Возможность первая: дофина останется бесплодна, королевский род угаснет, и тогда будущее не чревато для наших последователей ни битвами, ни трудностями, ни бедами. С этим родом, уже отмеченным печатью смерти, случится то же, что случалось во Франции всякий раз, когда наследников престола оказывалось трое. Это произошло с сыновьями Филиппа Красивого — Людовиком Сварливым, Филиппом Длинным и Карлом Четвертым: побывав по очереди на престоле, они умерли, не оставив потомства. То же произошло и с тремя сыновьями Генриха Второго — Франциском Вторым, Карлом Девятым и Генрихом Третьим: каждый из них поцарствовал и умер, не оставив потомства. И точно также дофин, граф Прованский и граф д'Артуа будут править, а потом умрут бездетными — это закон рока.
Затем, как после Карла Четвертого, последнего из Капетингов, пришел принадлежавший к побочной ветви Филипп Четвертый Валуа, как после Генриха Третьего, последнего из Валуа, пришел принадлежавший к боковой ветви Генрих Четвертый Бурбон, так и после графа д'Артуа, записанного в книге судеб последним из королей нынешней династии, придет какой-нибудь Кромвель или Вильгельм Оранский, который не будет иметь отношения ни к роду, ни к естественному порядку наследования.

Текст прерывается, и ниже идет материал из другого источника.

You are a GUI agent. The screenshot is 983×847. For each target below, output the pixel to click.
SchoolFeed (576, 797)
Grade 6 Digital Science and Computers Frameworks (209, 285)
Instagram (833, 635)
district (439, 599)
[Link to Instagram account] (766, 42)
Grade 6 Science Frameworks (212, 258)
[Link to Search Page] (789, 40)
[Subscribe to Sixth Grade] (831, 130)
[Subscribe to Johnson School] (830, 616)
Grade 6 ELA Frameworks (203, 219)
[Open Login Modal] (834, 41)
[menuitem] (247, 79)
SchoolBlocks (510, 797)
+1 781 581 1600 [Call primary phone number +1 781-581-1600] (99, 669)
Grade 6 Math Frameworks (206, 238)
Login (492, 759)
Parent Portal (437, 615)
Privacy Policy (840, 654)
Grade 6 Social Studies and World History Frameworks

Вот какова первая возможность.
Возможность вторая: ее высочество дофина не останется бесплодной. И вот вам ловушка, в которую попадут наши враги в полной уверенности, что угодим в нее мы. О, если дофина не останется бесплодной, если она станет матерью, как возрадуется двор, считая, что королевская власть во Франции укреплена! Но радоваться по-настоящему станем мы, потому что будем владеть тайной столь ужасающей, что никакой авторитет, никакое могущество, никакие усилия не смогут противостоять преступлению, скрывающемуся за этой тайной, и несчастьям, которые падут на голову будущей королевы из-за этого ребенка: наследника, подаренного ею трону, мы с легкостью сделаем незаконным, доказав, что произошел он от внебрачной связи. Так что по сравнению с этим мнимым счастьем, которое они будут считать ниспосланным с неба, бесплодие оказалось бы благодеянием Господним. Вот почему я столь сдержан, господа, вот почему я выжидаю, братья мои, вот почему, наконец, я считаю ненужным возбуждать сейчас народные страсти — ими можно будет воспользоваться с гораздо большей выгодой, когда придет время.

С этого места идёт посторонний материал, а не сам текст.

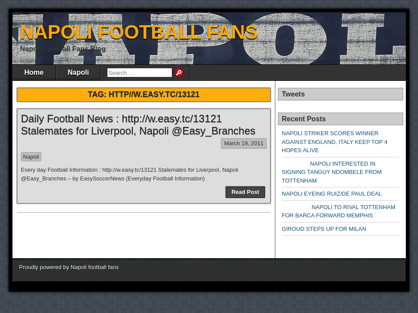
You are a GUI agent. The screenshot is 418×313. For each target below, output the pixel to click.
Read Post (245, 192)
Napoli (78, 72)
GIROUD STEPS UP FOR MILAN (324, 229)
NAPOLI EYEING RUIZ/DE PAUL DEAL (332, 193)
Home (33, 72)
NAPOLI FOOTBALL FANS (139, 32)
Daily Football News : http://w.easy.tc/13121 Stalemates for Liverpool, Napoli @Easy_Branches (138, 125)
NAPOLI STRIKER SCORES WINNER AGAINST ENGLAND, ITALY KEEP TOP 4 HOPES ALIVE (335, 141)
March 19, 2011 (243, 143)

Теперь, господа, вы знаете, что было сделано за этот год, и видите, как продвигается наш заговор. Пускай же все это убедит вас в том, что мы достигнем успеха только с помощью таланта и отваги одних, служащих нам глазами и мозгом, упорства и трудов других, служащих нам руками, и веры и преданности третьих, служащих нам сердцем.
Проникнитесь же необходимостью слепого повиновения — ведь даже ваш великий мастер пожертвует собой по воле устава ордена в день, когда устав того потребует.
На этом, господа и возлюбленные братья мои, я завершу наше заседание, но предварительно сделаю доброе дело и укажу на дурное.
Великий писатель, который побывал у нас сегодня вечером и уже находился бы в наших рядах, не испугай этого смиренника неуместное рвение одного из наших собратьев, — так вот, повторяю, этот великий писатель оказался прав, и это прискорбно: посторонний человек оказывается прав перед лицом большинства наших собратьев, скверно знающих устав нашей организации и вовсе не знающих ее целей.
Руссо, разбивший софизмами из собственных книг догматы нашего союза, указал нам тем самым на порок, который я истребил бы огнем и железом, не будь у меня надежды исправить его силою убеждения. Я говорю о не вовремя разыгравшемся самолюбии одного из братьев. Из-за него мы потерпели поражение в споре; надеюсь, подобное больше не повторится, в противном случае я прибегну к дисциплинарным мерам.
Итак, господа, распространяйте веру мягкостью и убеждением: внушайте, но не навязывайте, не вбивайте ее в мятежные души молотами или топорами, как это делали инквизиторы в застенках. Запомните: мы не станем великими, пока люди не признают, что добро на нашей стороне, а они не признают этого, пока мы не будем казаться лучше окружающих; запомните также, что лучшие из нас — ничто в науке, искусстве и вере; они ничто по сравнению с теми, кого Господь отметил даром командовать людьми и управлять государством.
Собрание закрыто, господа.
С этими словами Бальзамо надел шляпу и закутался в плащ.
Посвященные начали расходиться — поодиночке и молча, дабы не вызывать подозрений.